There’s a fair claim to be made that the Blue Note label is the greatest music label in history.
Its iconic releases came at a time when America was still segregated, and ironically the hippest, most technically brilliant music in the land was being created by black musicians. Go figure.
Making a name for itself through the fair treatment of musicians, good recording techniques and eye-catching visuals, Blue Note became the jazz musician’s – as well as jazz listener’s – label of choice. These collections cover the hard bop to hard funk periods of the label, when its stars went from using Italian tailors to wearing dashikis and playing slap bass.
“New York Is Our Home” and “African Rhythms” present the hard bop period, when jazz musicians began to search for a ‘blacker’ music. Rhythm and blues became a primary influence, and these CDs contain many classic and less well-known compositions from the kings of 50s New York. Musicians such as Art Blakey, Lee Morgan, Freddie Hubbard and Thad Jones carved out a legacy that remains to this day.

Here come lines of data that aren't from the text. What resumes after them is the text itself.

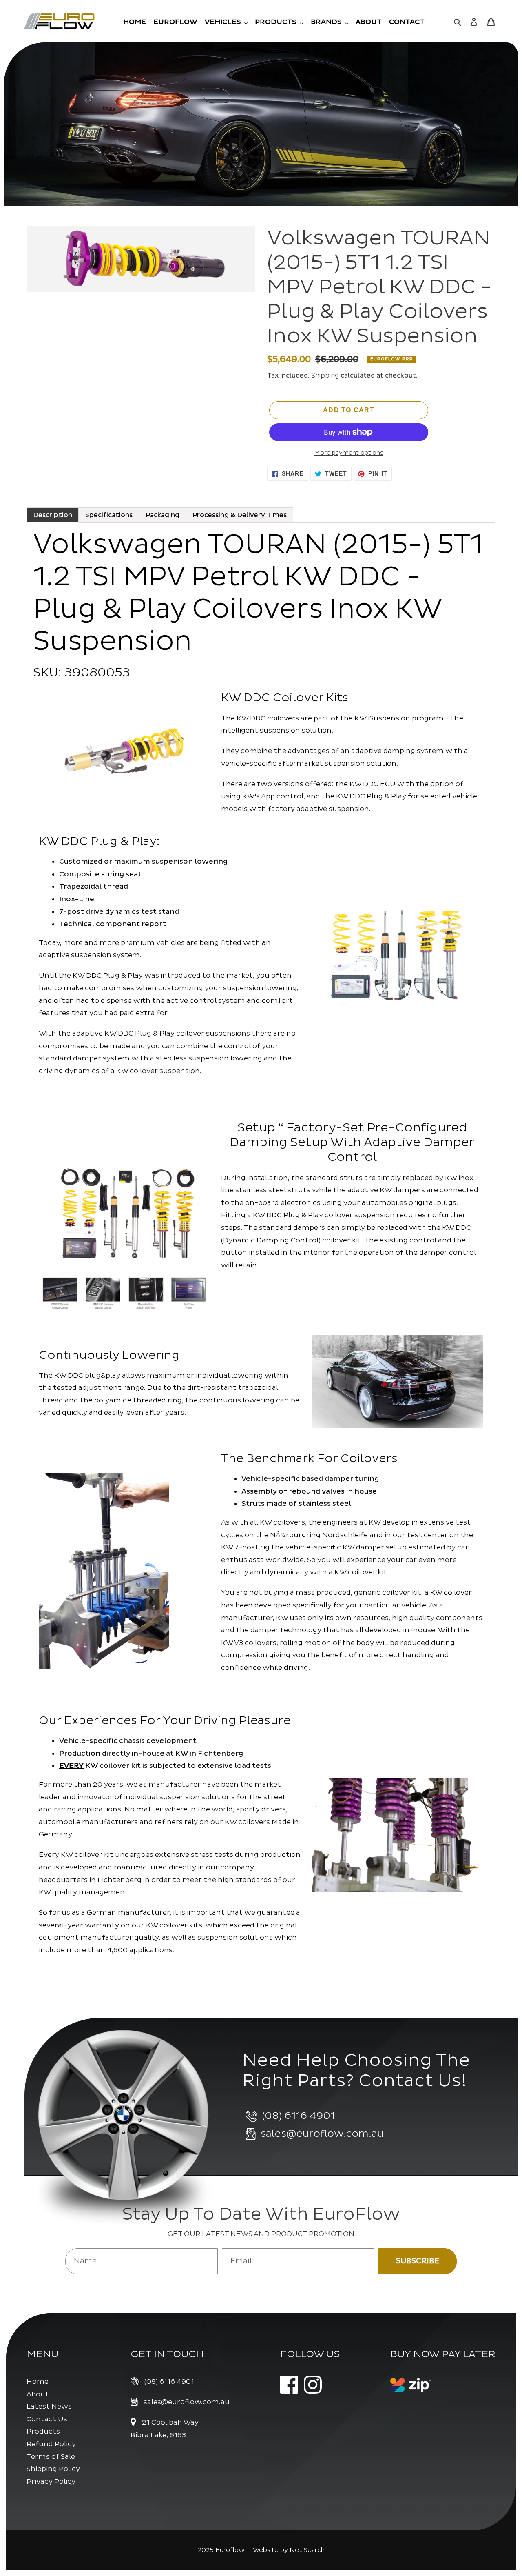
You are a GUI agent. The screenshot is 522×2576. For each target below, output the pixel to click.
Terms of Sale (51, 2456)
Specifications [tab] (109, 515)
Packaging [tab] (162, 515)
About (38, 2394)
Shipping (325, 375)
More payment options (348, 453)
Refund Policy (51, 2444)
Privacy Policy (51, 2481)
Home (38, 2381)
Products (43, 2431)
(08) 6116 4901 (169, 2381)
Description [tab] (52, 515)
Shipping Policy (53, 2469)
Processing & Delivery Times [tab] (239, 515)
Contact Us (47, 2419)
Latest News (49, 2406)
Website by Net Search (289, 2550)
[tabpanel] (261, 1256)
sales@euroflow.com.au (187, 2402)
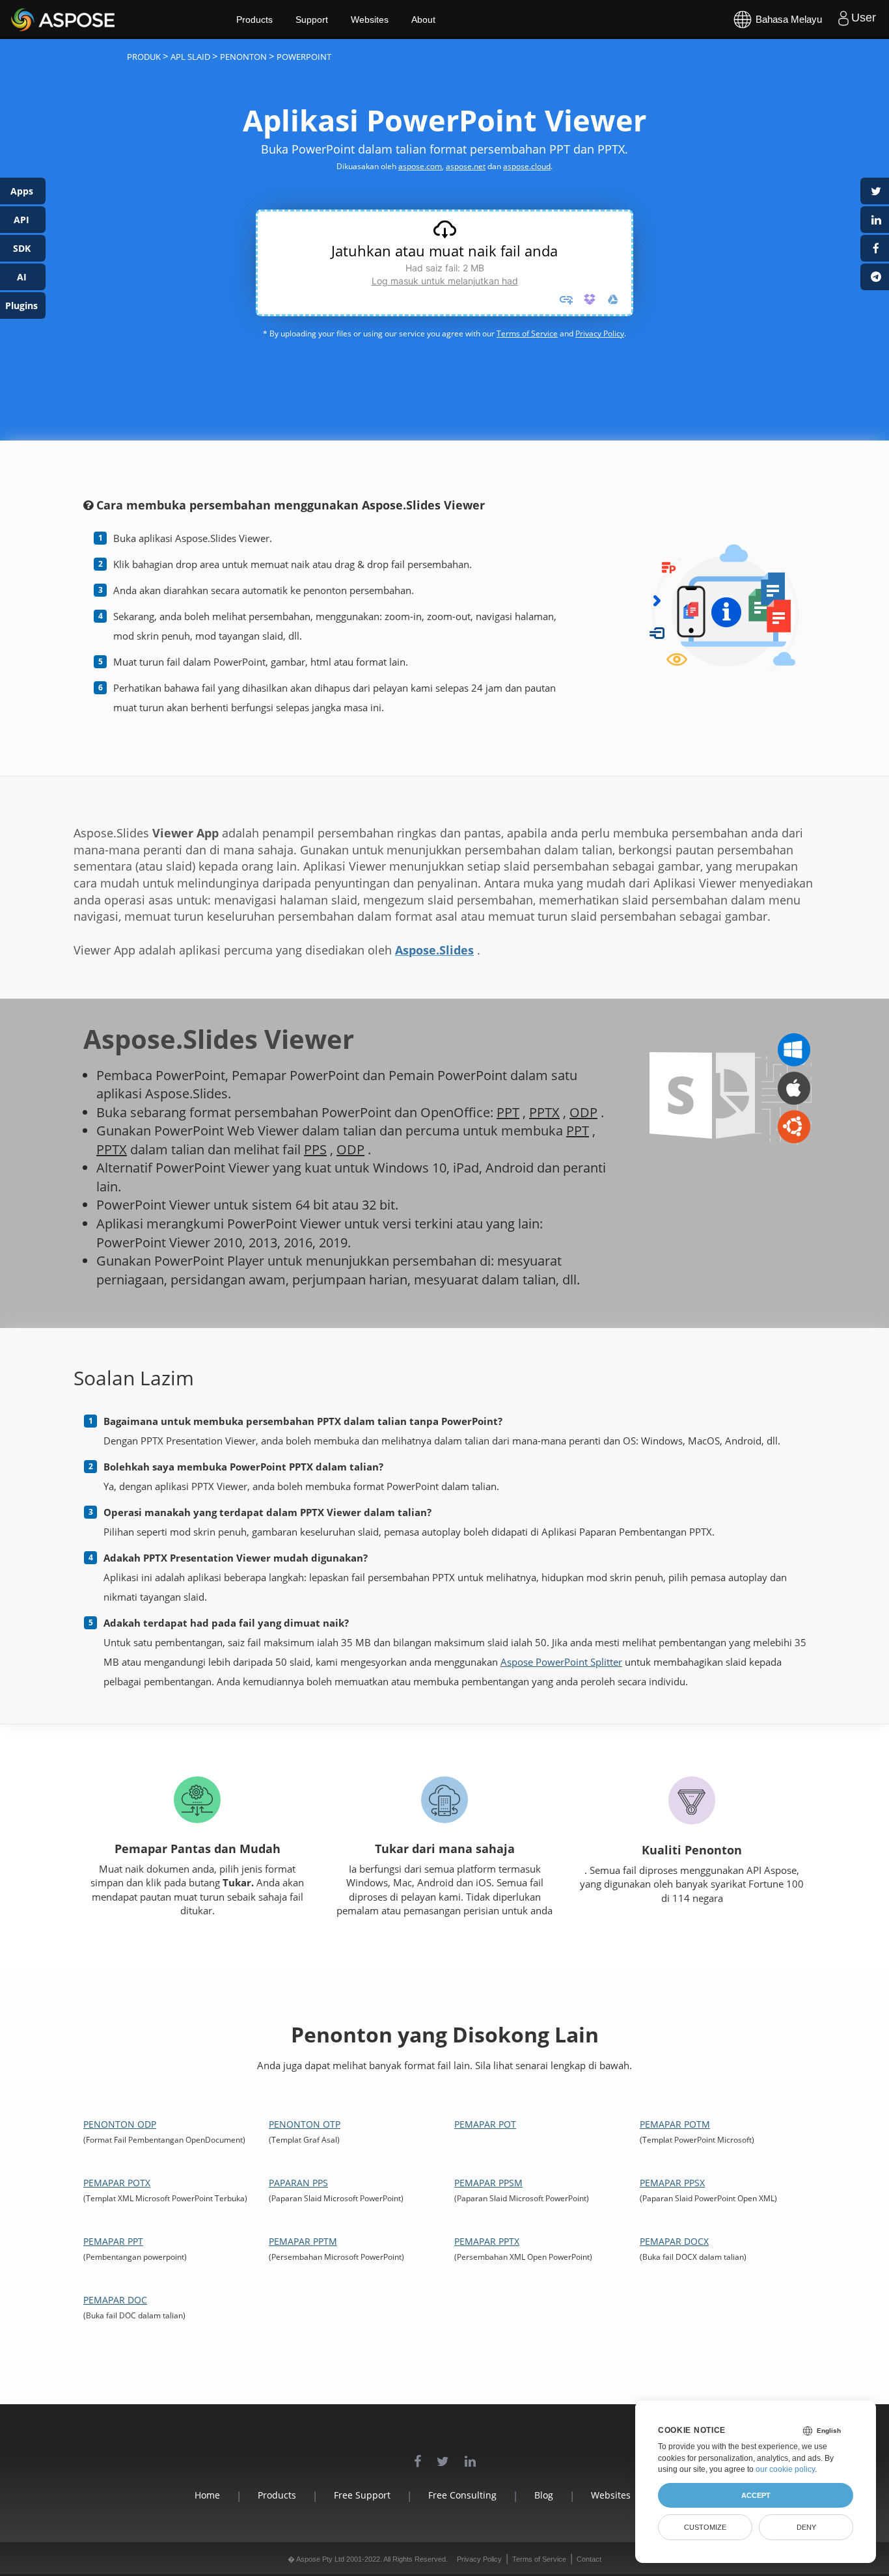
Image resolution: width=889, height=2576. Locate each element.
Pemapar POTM (675, 2124)
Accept (756, 2495)
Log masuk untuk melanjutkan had (445, 280)
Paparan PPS (298, 2182)
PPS (315, 1149)
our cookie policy (785, 2469)
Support (311, 19)
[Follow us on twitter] (443, 2455)
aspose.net (466, 166)
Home (207, 2495)
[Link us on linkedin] (470, 2455)
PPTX (544, 1112)
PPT (508, 1112)
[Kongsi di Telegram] (874, 277)
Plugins (21, 305)
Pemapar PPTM (303, 2241)
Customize (705, 2527)
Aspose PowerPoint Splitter (561, 1661)
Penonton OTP (304, 2124)
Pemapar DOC (115, 2300)
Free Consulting (462, 2495)
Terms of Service (527, 333)
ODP (583, 1112)
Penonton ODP (119, 2124)
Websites (370, 19)
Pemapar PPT (113, 2241)
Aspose (26, 19)
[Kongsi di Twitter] (874, 191)
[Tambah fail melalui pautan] (566, 299)
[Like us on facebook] (417, 2455)
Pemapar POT (485, 2124)
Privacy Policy (599, 333)
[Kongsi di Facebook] (874, 248)
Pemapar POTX (116, 2182)
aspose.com (420, 166)
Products (254, 19)
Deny (806, 2527)
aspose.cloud (527, 166)
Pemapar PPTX (486, 2241)
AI (22, 277)
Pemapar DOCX (674, 2241)
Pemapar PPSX (672, 2182)
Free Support (362, 2495)
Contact (589, 2559)
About (423, 19)
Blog (543, 2495)
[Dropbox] (589, 299)
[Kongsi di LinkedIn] (874, 219)
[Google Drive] (613, 299)
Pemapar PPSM (488, 2182)
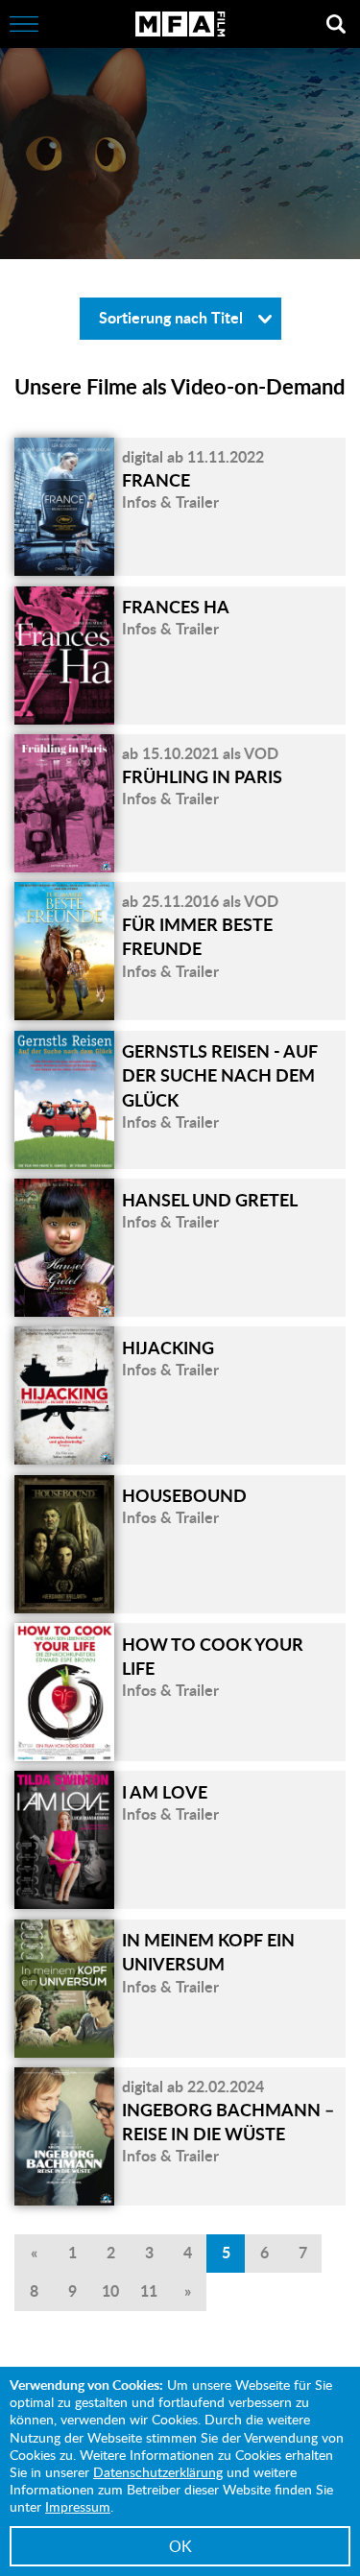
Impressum (77, 2506)
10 (110, 2290)
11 (148, 2290)
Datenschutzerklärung (158, 2472)
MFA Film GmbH (180, 24)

“The Funk Jazz Brothers” and “On The Corner” come straight from a period in jazz where solos were just about as long as your hair, and the ghetto was the marketplace. Determined to bring jazz back to the people, musicians such as Ronnie Laws, Donald Byrd and Gene Harris took on board funk influences in a collision that still reverberates. Tasty Hammond by the likes of Jack McDuff and Jimmy McGriff prevails, as these funk masters began to put some acid into their jazz.
Now over 50 years on since the first of these recordings were made, the impact can still be felt in modern music. With the vaults still brimming with vinyl, the legacy of Blue Note looks assured.